In Part 1 of this series, we examined the location, age, experience and products used by the prospective solar installation company. In Part 2, of this series we examined the sales tactics of some installers. In this final installment we’re going to look at the legal and professional aspects of a good installer. Frankly, this one is booooring! And there’s not much that can be done to make it interesting. Therefore, we’re going to keep it short and simple!

8) Has your company ever been sued?

You would be surprised at the number of companies that are facing or have settled class action lawsuits within the solar industry. In fact, one of the largest solar installers working in Ohio is facing a class action suit right now where it is alleged that their sales people make intentionally false promises to their customers. Do your own research, know if the company has had problems in the past and then ask the question.

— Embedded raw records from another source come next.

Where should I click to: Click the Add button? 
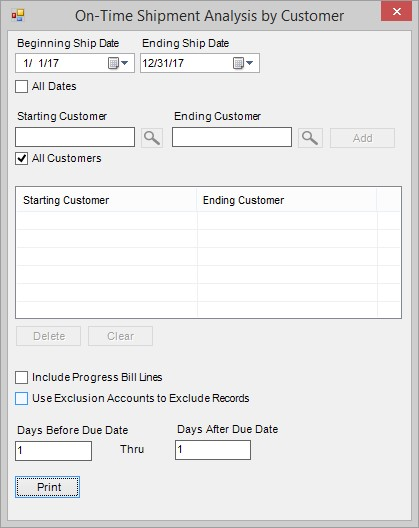point(362,138)
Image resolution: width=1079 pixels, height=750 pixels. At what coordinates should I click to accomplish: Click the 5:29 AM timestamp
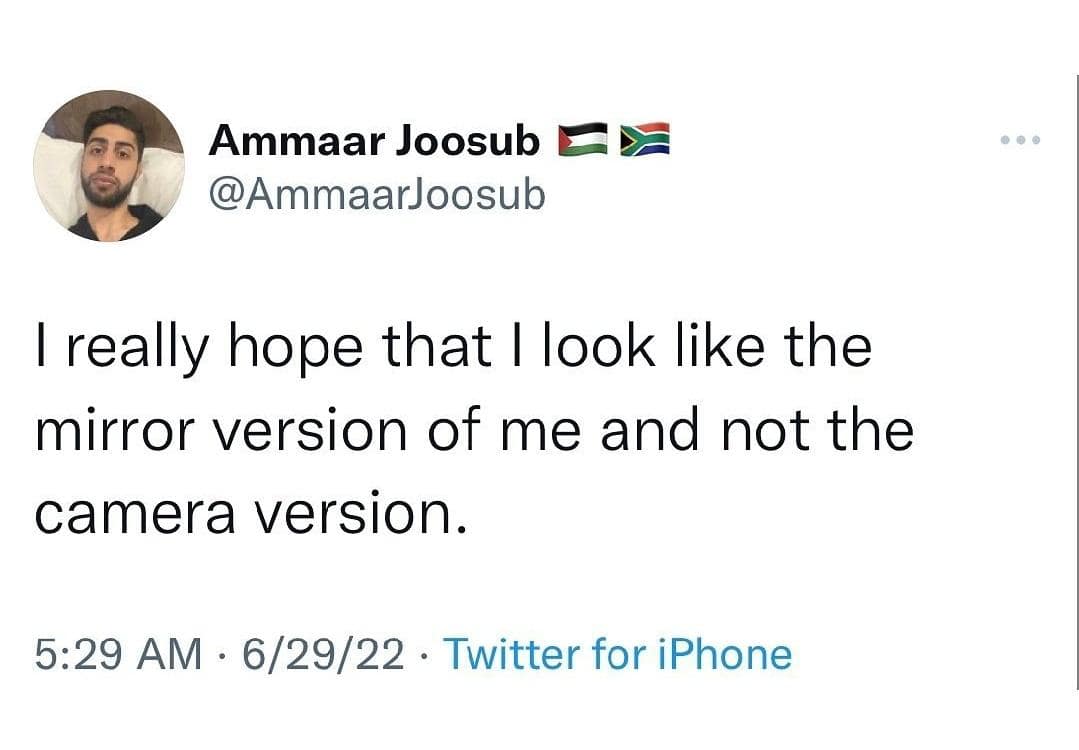coord(117,655)
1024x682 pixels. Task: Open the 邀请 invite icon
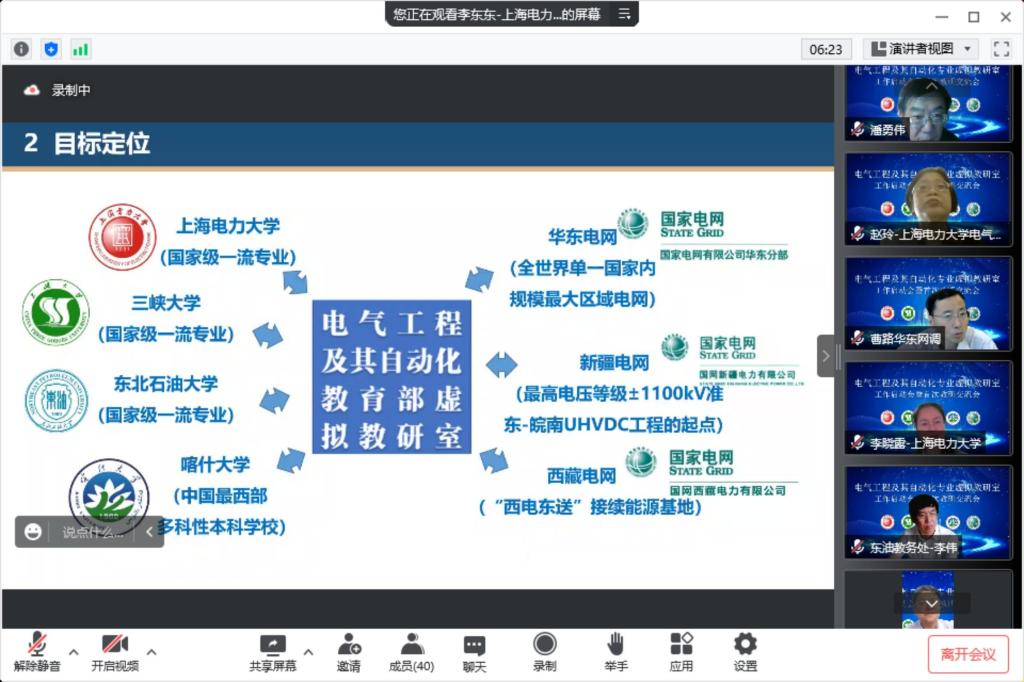pyautogui.click(x=348, y=653)
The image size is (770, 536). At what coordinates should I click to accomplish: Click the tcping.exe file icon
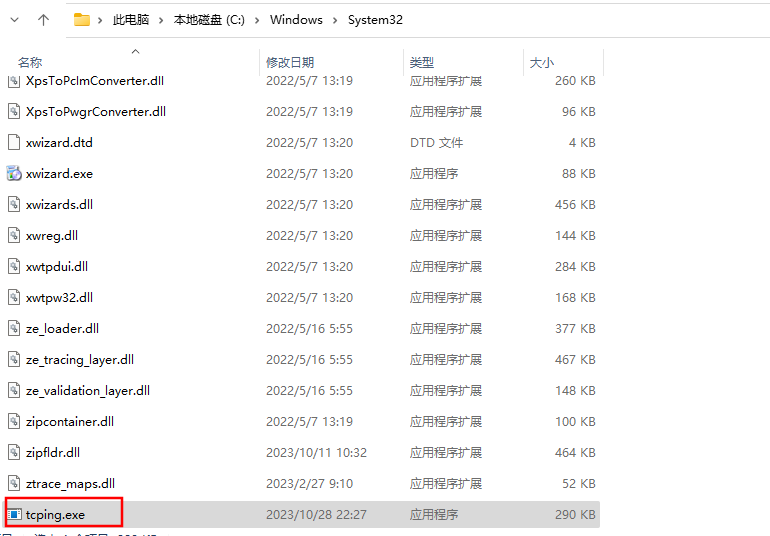tap(14, 515)
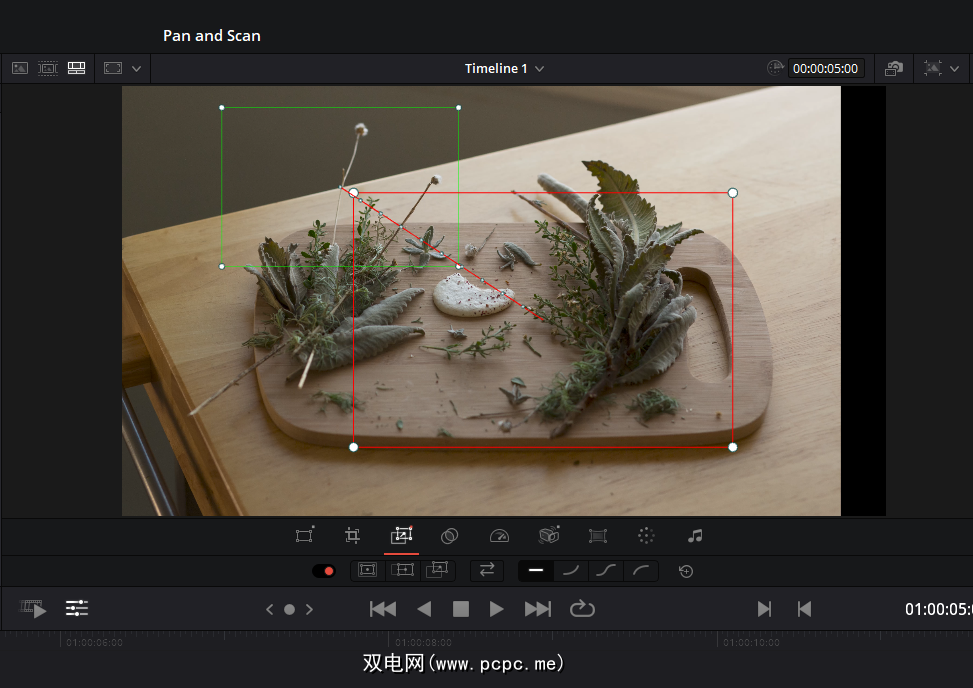The image size is (973, 688).
Task: Expand the Timeline 1 dropdown
Action: (x=540, y=69)
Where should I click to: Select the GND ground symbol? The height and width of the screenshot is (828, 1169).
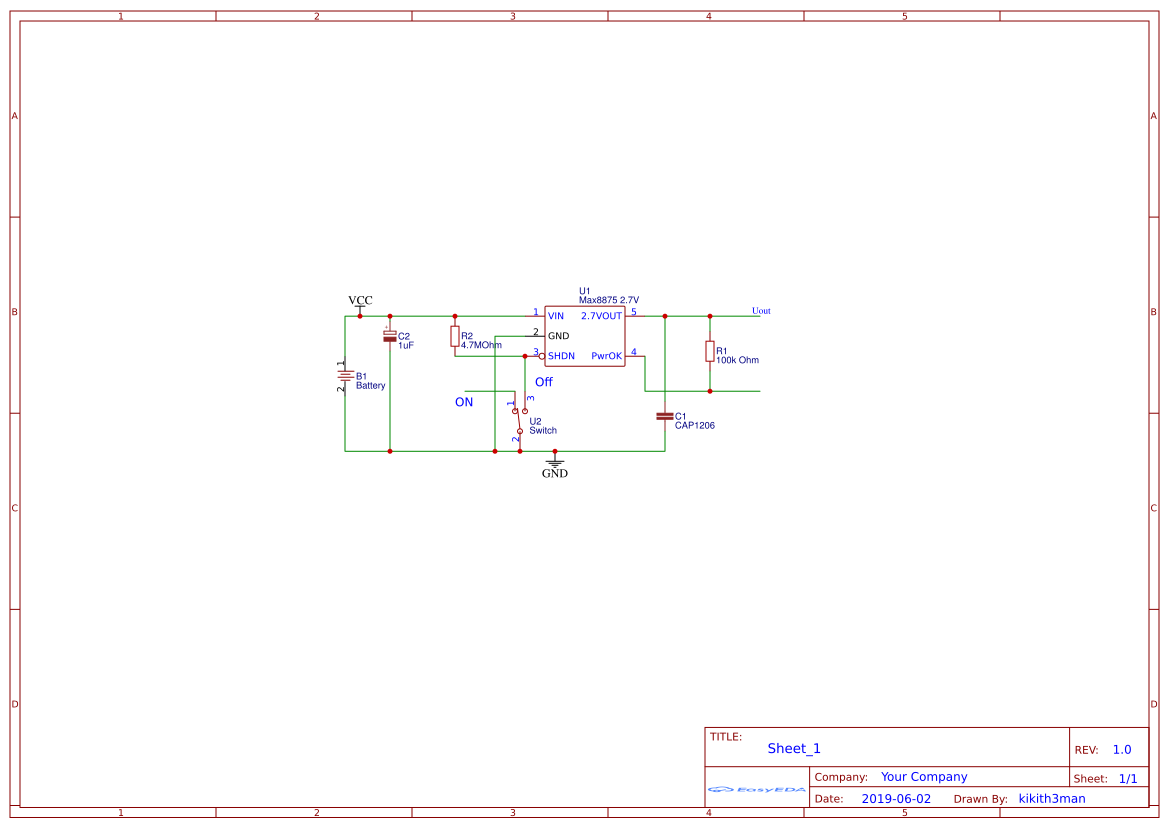pos(555,463)
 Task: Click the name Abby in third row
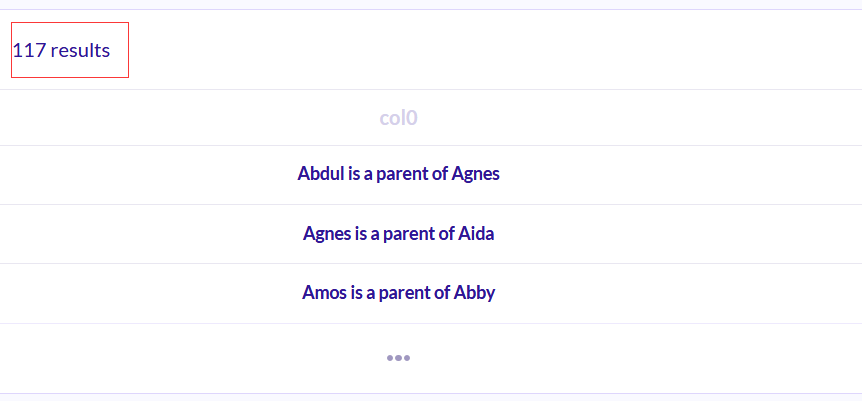474,293
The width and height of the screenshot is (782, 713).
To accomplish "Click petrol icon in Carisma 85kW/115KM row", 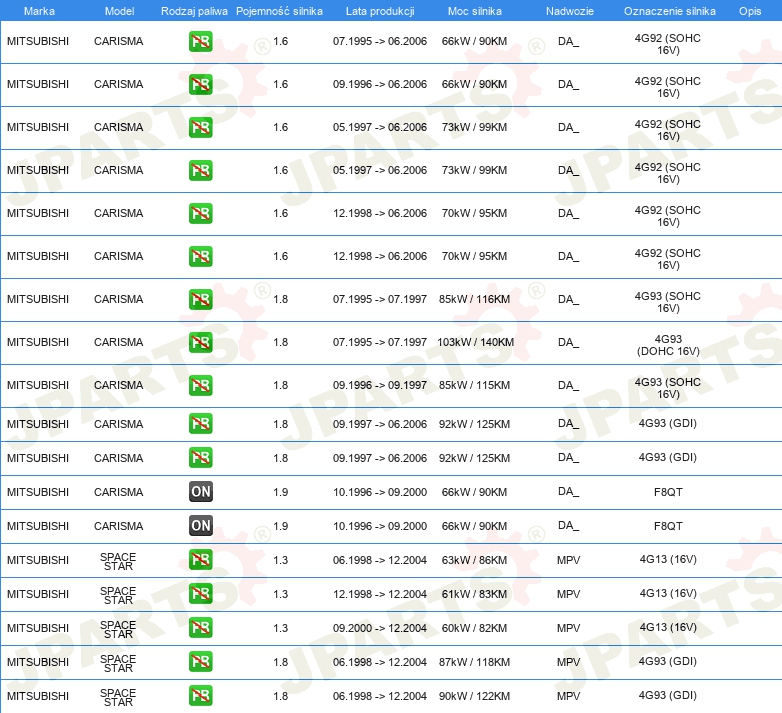I will (x=200, y=385).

9) Why is this in my Agreement?

Read every word of your Construction Agreement. Understand what you’re signing . . . after all, the company you’re signing with will be building an energy producing power plant at your business or home. If there’s something you don’t understand, and if the person you’re working with doesn’t understand it either . . . wait . . . don’t sign, and seek legal help.

10) Are you certified, licensed and / or preferred?

How does the industry view the company you’re considering? What training have they had and by who? There are many forms of validation here. Don’t take the company at their word, let them produce their certification / status.

11) Are you insured?

It’s rather easy for a company to produce an up to date insurance certificate. Make the company you’re working with produce an insurance certificate that has coverage appropriate for the task at hand.

12) Can you tell me about this review?

Read the company’s positive and negative reviews. (Here are some of ours.) What’s the explanation for the negative reviews or complaints with the BBB? Read a particular review and ask about it.

Also, ask for three references . . . and ask each of the references:

  • Would they work with the installer again?
  • What didn’t you like about the installation?
  • How did the installer address any issues?
  • Were the estimates on ROI and production output accurate?

We hope you find the information provided in this series insightful. I like to say that The OGW Difference is the intersection between environmental stewardship and fiscally sound business. We believe that our tailored residential and commercial solar solutions are not just for the discerning customer. To this end we hope to help all future adopters of solar have zero buyer’s remorse. It is our sincere wish that even if you don’t work with OGW Energy Resources, that you have a great experience with a quality installation company.